Proper Scope of Written Discovery re Social Media

Social media discovery is all the rage right now and I see many different methods of obtaining it. I have seen various versions of this interrogatory and request for production floating around town:

Interrogatory: If you are a member of, or belong to, any social networking website(s), including, but not limited to, Facebook, MySpace,, and/or Twitter, please provide all such website information, including, but not limited to the name of the networking website, all screen names you have registered and/or used with each such website, the date you became a member and/or joined each such website, the last day/time you logged onto and posted information on each such website, and any and all information deleted within 30 days immediately preceding service of these interrogatories.

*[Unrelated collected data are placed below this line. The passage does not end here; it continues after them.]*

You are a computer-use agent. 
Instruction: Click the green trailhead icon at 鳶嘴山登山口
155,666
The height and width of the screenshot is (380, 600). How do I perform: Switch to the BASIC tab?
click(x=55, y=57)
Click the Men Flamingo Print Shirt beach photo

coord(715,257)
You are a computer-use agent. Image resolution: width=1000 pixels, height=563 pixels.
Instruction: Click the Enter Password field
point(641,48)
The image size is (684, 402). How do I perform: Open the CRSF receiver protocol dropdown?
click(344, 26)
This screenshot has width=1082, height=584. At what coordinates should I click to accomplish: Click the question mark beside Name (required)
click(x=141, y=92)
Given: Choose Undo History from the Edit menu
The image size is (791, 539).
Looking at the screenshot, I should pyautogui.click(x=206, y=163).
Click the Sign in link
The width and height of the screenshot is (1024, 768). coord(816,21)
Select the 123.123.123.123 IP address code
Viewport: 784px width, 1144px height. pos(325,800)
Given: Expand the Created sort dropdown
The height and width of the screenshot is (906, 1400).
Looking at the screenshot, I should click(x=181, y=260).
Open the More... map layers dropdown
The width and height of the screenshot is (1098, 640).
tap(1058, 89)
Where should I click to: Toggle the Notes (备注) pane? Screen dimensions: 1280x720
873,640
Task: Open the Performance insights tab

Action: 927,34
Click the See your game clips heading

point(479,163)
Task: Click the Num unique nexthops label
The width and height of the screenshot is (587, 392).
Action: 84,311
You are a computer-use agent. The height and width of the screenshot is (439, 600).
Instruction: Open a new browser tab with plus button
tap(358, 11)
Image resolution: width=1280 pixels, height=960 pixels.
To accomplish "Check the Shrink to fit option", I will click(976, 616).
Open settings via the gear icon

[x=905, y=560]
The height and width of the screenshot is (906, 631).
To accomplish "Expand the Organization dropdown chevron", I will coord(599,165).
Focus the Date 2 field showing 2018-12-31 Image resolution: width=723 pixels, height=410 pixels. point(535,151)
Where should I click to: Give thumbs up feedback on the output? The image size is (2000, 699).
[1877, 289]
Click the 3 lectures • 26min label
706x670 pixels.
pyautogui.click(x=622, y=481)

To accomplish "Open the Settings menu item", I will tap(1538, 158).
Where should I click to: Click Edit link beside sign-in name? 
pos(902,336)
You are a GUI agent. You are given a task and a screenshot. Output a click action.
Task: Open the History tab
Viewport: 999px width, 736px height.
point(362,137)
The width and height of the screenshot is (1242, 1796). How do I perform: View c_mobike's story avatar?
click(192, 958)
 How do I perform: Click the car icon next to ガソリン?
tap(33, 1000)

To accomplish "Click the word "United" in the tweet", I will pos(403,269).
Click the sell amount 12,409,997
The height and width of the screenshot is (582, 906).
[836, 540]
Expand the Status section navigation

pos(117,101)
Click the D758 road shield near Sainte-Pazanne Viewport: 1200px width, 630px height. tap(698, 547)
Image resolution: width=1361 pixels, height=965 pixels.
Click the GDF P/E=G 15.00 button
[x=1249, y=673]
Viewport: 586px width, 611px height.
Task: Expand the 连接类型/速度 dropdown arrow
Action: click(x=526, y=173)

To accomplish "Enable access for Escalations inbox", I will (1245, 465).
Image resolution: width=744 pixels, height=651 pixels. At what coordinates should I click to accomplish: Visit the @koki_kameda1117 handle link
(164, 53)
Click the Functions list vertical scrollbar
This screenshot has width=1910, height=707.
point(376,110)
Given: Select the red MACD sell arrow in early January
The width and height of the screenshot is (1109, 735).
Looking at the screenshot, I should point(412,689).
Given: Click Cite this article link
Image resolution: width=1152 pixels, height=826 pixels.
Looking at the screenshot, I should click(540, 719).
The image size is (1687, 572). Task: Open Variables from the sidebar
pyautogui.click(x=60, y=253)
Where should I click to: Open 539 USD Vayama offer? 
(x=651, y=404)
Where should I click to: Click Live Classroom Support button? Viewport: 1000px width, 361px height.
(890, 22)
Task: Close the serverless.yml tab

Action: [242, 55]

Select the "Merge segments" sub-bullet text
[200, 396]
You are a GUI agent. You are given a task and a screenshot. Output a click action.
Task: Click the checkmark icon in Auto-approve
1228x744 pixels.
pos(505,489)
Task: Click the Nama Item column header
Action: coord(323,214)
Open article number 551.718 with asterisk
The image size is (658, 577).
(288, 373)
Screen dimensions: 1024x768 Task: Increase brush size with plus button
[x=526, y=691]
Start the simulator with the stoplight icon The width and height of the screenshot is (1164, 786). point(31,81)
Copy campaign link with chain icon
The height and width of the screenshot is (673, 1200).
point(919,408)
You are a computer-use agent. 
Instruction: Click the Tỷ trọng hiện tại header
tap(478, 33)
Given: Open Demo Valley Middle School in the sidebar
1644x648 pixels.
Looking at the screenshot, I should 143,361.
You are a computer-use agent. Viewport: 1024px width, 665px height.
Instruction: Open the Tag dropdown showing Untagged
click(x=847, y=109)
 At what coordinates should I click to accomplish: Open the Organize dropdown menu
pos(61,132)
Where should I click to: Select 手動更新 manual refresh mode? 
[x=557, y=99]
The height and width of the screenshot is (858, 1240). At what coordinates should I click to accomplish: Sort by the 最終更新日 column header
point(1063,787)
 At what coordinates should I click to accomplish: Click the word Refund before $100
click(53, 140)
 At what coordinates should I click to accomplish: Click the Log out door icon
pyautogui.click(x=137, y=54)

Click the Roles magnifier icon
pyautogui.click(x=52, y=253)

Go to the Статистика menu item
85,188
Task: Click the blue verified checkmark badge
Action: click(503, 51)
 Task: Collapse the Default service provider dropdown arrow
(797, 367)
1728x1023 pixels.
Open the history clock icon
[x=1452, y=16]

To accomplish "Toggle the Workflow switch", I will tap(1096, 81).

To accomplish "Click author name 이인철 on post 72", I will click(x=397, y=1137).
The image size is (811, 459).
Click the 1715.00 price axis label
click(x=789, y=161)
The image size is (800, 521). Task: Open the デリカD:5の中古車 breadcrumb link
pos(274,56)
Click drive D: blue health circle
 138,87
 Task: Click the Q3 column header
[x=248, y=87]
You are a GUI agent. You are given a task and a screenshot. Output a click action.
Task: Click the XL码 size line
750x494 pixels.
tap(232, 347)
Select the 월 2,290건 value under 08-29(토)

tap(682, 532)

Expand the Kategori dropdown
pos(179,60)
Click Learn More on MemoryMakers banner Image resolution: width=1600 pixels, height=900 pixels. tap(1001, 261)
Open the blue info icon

Request for Production: If you are a member of, or belong to, any social networking website(s), or utilized a blog or website related to your personal activities, interests and/or hobbies, please provide a copy of all such website information as it existed on the date of service of these requests for production. This request includes, but is not limited to: documented copies of screen names, screen profiles, news feeds, profile pictures and/or information, contacts, i.e. friends or followers, messages sent and/or received via the website, contents of any inbox, activity streams, tweets, blerbs, notifications and/or notes.

A prior post discussed how both DCs Bulla & Beecroft have ruled social media content is discoverable.  I suspect this interrogatory is at least passable.  The request for production is probably a bit over broad.  Why?  If a personal injury defendant sent a request for production that asked for every medical record ever generated about a plaintiff, the request would be over broad because it is not limited to the facts of the case as required by Schlatter.  This request probably suffers from a similar defect.  The request likely needs to be restricted to any post concerning the allegations in the complaint.  This is still rather broad as the typical personal injury complaint usually contains very broad allegations about pain and suffering.  See EEOC v. Simply Storage Mgmt., 270 F.R.D. 430 (S.D. Ind. 2010); Robinson v. Jones Lang LaSalle Ams., Inc., 2012 U.S. Dist. LEXIS 123883, 2012 WL 3763545 (D. Or. 2012).

Federal courts seem to be heading in this direction as to the scope of discovery of SNS (“social network site”) content.

In particular, several courts have found that even though certain SNS content may be available for public view, the Federal Rules do not grant a requesting party “a generalized right to rummage at will through information that [the responding party] has limited from public view” but instead require “a threshold showing that the requested information is reasonably calculated to lead to the discovery of admissible evidence.” Tompkins v. Detroit Metropolitain Airport, 278 F.R.D. 387, 388 (E.D. Mich. 2012); see also Davenport, 2012 U.S. Dist. LEXIS 20944, 2012 WL 555759 at *1 (“A request for discovery [of SNS content] must still be tailored . . . so that it ‘appears reasonably calculated to lead to the discovery of admissible evidence.'”) (quoting Fed. R. Civ. P. 26(b)(1)); Mackelprang v. Fidelity Nat’l Title Agency of Nevada, Inc., 2007 U.S. Dist. LEXIS 2379, 2007 WL 119149 at *7 (D. Nev. Jan 9, 2007) (“Ordering . . . release of all of the private email messages on Plaintiff’s internet account would allow Defendants to cast too wide a net for any information that might be relevant and discoverable.”).

Mailhoit v. Home Depot U.S.A., Inc., 285 F.R.D. 566, 570-71 (C.D. Cal. 2012).

Mailhoit actually considered substantively similar language to the examples at the beginning of this post and concluded they were over broad.  Given the allegations of employment discrimination, the only request that Mailhoit approved was “all SNS communications ‘between Plaintiff and any current or former Home Depot employees, or which in any way refer . . . to her employment at Home Depot or this lawsuit.’” Id. at 572.

Another consideration is the time frame from which the information is sought.  A request that is unlimited in time can still be considered over broad even if it is limited to relevant information.  In re Christus Health Southeast Tex., 399 S.W.3d 343, 348 (Tex. App. 2013).  Locally, the five year look back period likely would apply and, in a case where residuals are asserted, I would argue everything through and including trial is also relevant.

A typical objection I receive is that a party’s SNS content is “private.”  So are my clients’ internal documents that are routinely requested but they are still relevant and discoverable.  The privacy setting on a party’s social media account has no bearing on discoverability and the objection has failed locally.  Additionally, parties can use in camera reviews to locate relevant social media and overcome “privacy” objections.

In summary, if you are requesting SNS content, make sure the request is specifically tailored to the claims alleged, otherwise a generalized request is likely to be rejected.